Thu.1 09:00–10:15 | H 0104 | NON
.

Recent Advances of First-Order Methods for Nonlinear Problems (1/2)

Chair: Shiqian Ma Organizers: Yangyang Xu, Shiqian Ma
9:00

Haihao Lu

Q-Stochastic Gradient Descent: a New Stochastic First-Order Method for Ordered Empirical Loss Minimization

We propose a new approach to stochastic first-order method for tackling empirical loss minimization problems such as those that arise in machine learning. We develop a theory and computationally simple way to construct a gradient estimate that is purposely biased. On the theory side, we show that the proposed algorithm is guaranteed to converges at a sublinear rate to the global optimum of the modified objective function.

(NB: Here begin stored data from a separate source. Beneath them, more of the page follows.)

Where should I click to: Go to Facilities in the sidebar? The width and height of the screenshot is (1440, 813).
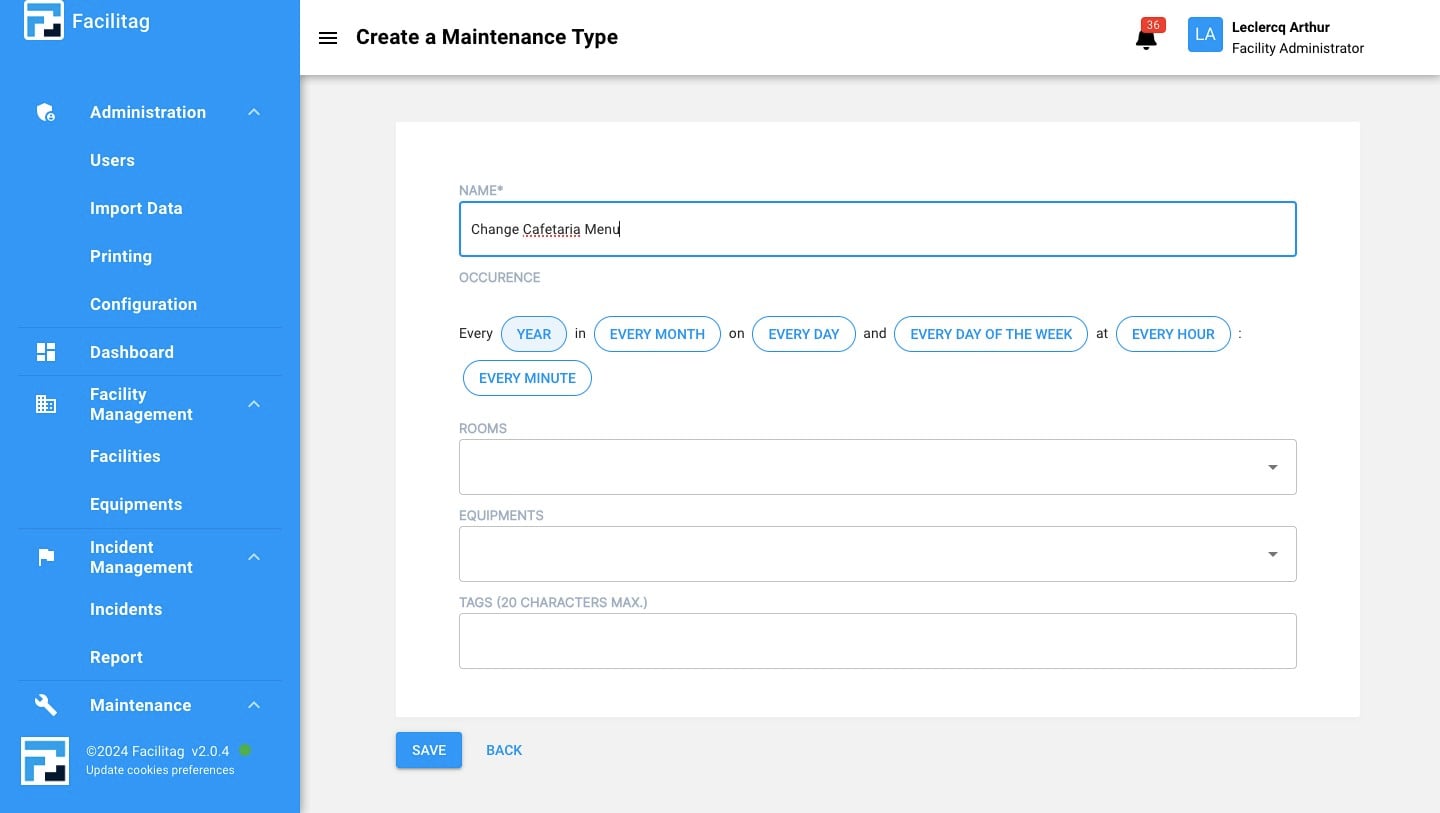point(125,456)
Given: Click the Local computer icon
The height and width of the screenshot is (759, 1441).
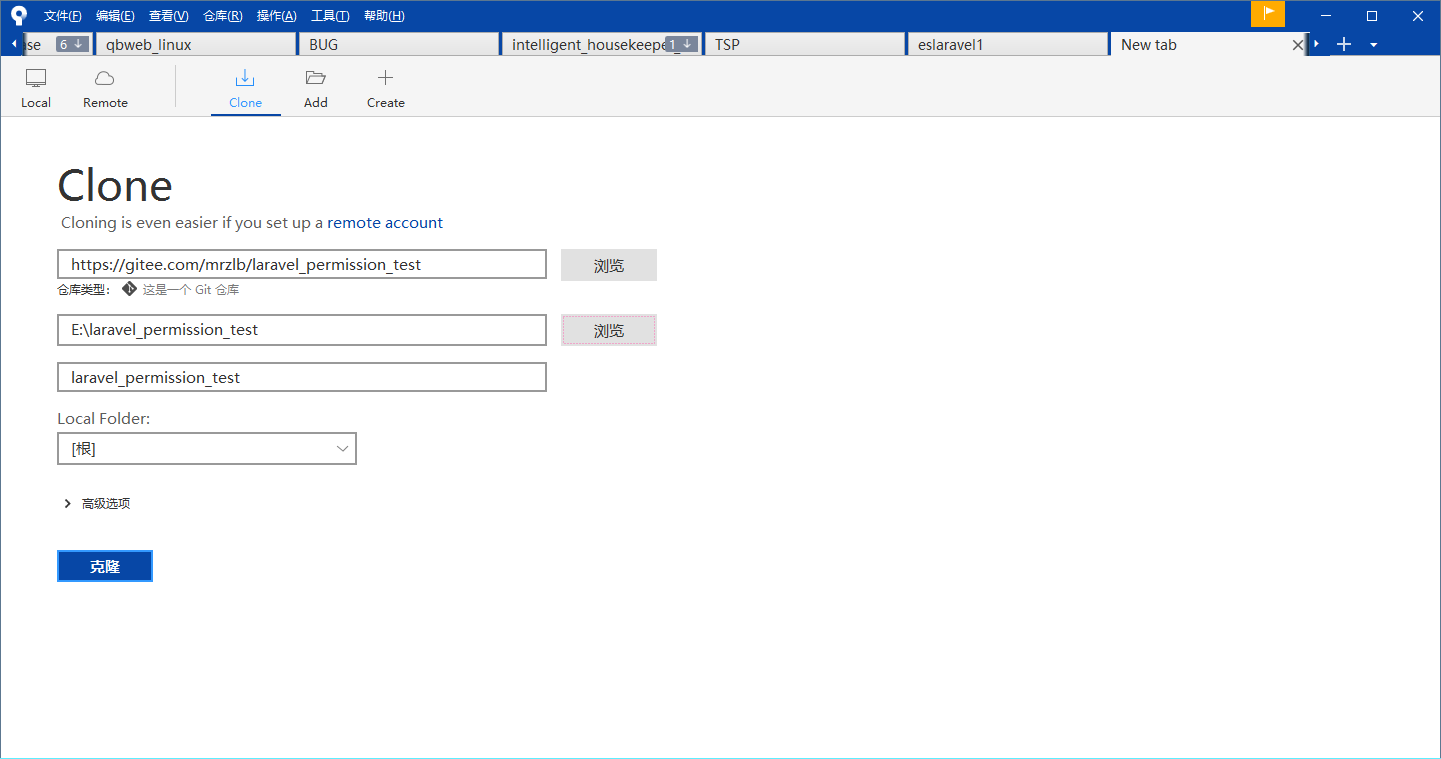Looking at the screenshot, I should click(36, 79).
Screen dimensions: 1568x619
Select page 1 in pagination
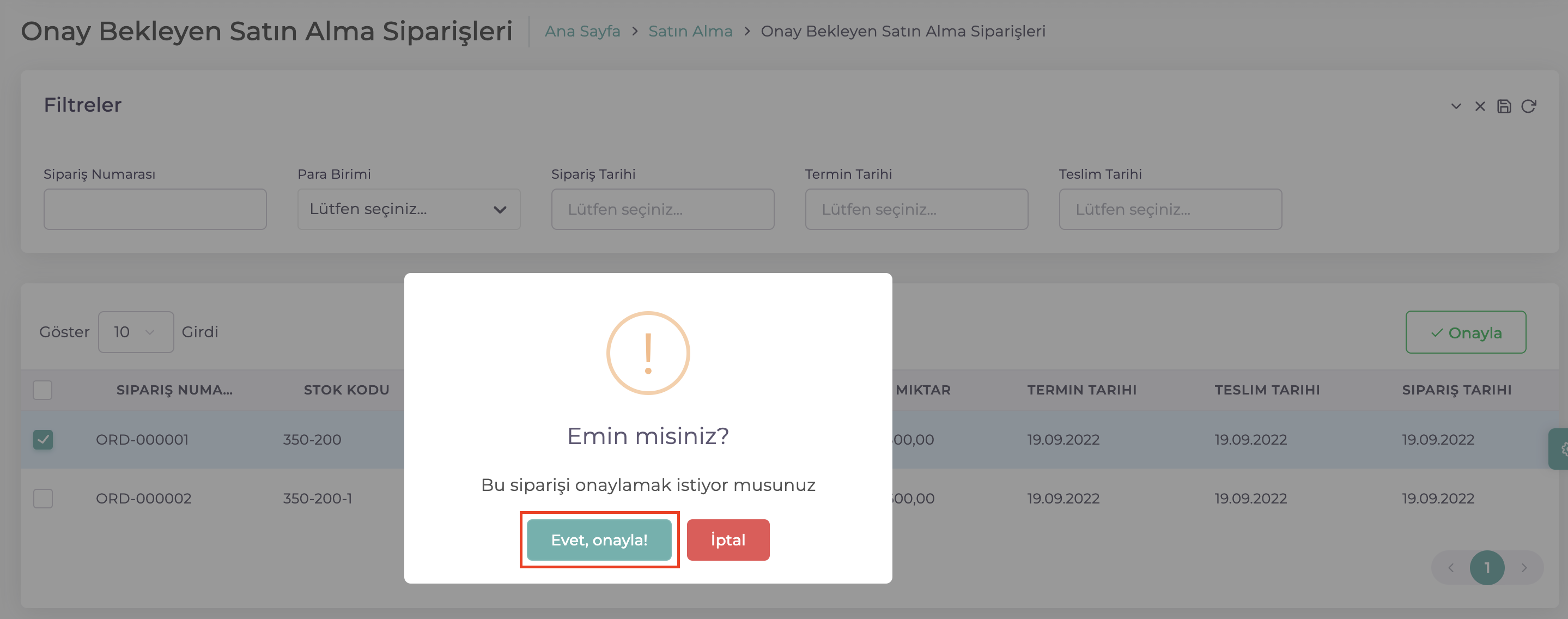[1487, 568]
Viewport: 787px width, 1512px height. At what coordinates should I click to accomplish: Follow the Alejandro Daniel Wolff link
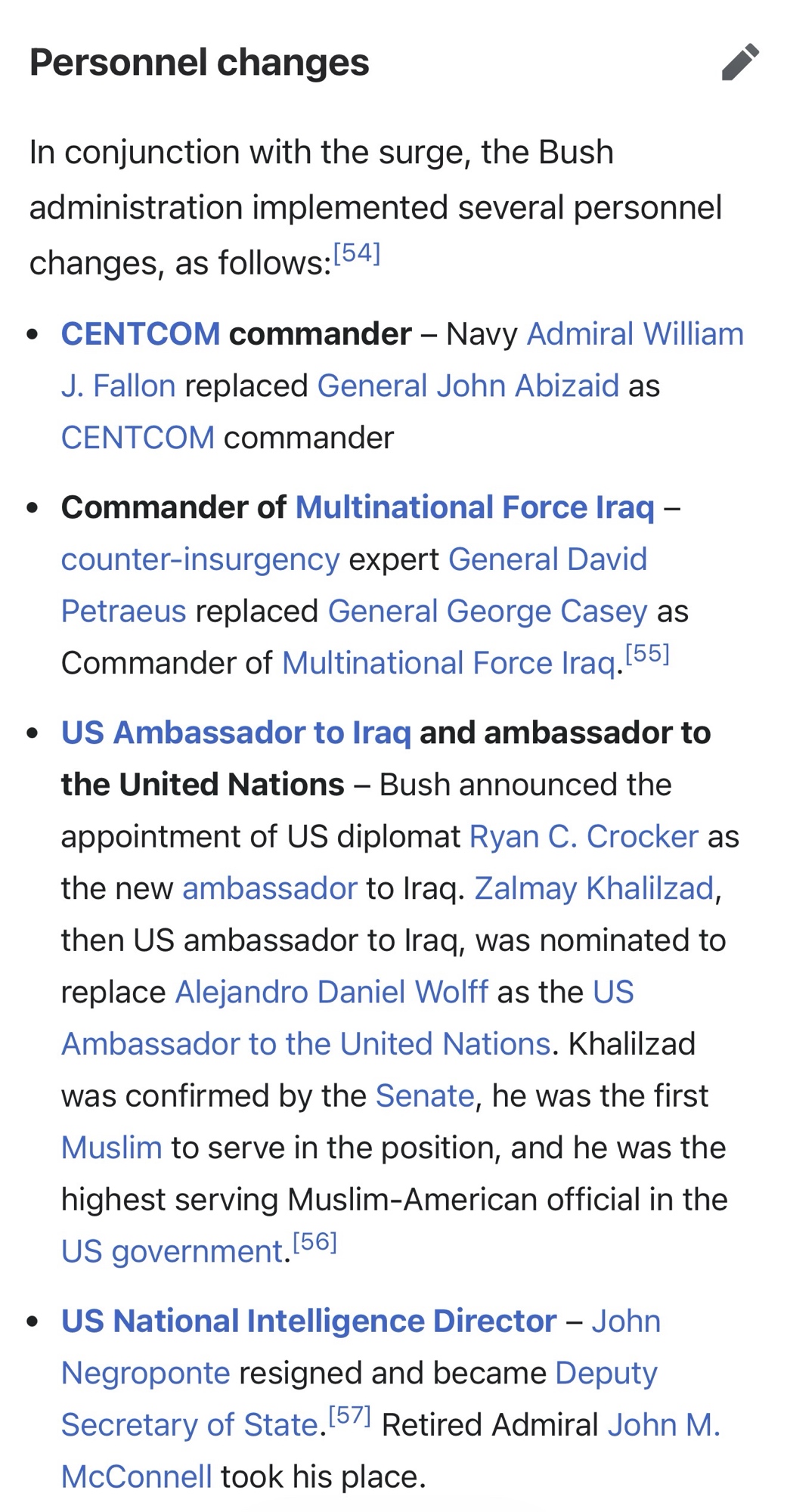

On the computational side, we present numerical experiments that confirm the usefulness of the new method compared with standard SGD in different settings.

9:25

Tianbao Yang

joint work with Yi Xu, Qi Qi, Qihang Lin, Rong Jin

Stochastic Optimization for DC Functions and Non-smooth Non-convex Regularizers with Non-asymptotic Convergence

We propose new stochastic optimization algorithms and study their first-order convergence theories for solving a broad family of DC functions. We improve the existing algorithms and theories of stochastic optimization for DC functions from both practical and theoretical perspectives. Moreover, we extend the proposed stochastic algorithms for DC functions to solve problems with a general non-convex non-differentiable regularizer, which does not necessarily have a DC decomposition but enjoys an efficient proximal mapping.

9:50

N. Serhat Aybat

joint work with Erfan Y. Hamedani, Afrooz Jalilzadeh, Uday Shanbhag

A Doubly-Randomized Block-Coordinate Primal-Dual Method for Large-scale Convex-Concave Saddle Point Problems: Acceleration via Variance-Reduction

We consider computing a saddle point $(x^*,y^*)$ of convex-concave $L(x,y)=\sum_{n=1}^N \Phi_n (x,y)$. This problem class includes convex optimization with a large number of constraints. To contend with the challenges in computing full gradients, we employ a primal-dual scheme in which randomly selected primal and dual variable blocks, $x_i$ and $y_j$, are updated at every iteration. When $N$ is large, we can utilize an increasing batch-size of the gradients of $\Phi_n$, to achieve the optimal rate of $O(1/k)$ in terms of $L(x^k,y^*)-L(x^*,y^k)$. Preliminary results on QCQPs with many constraints look promising.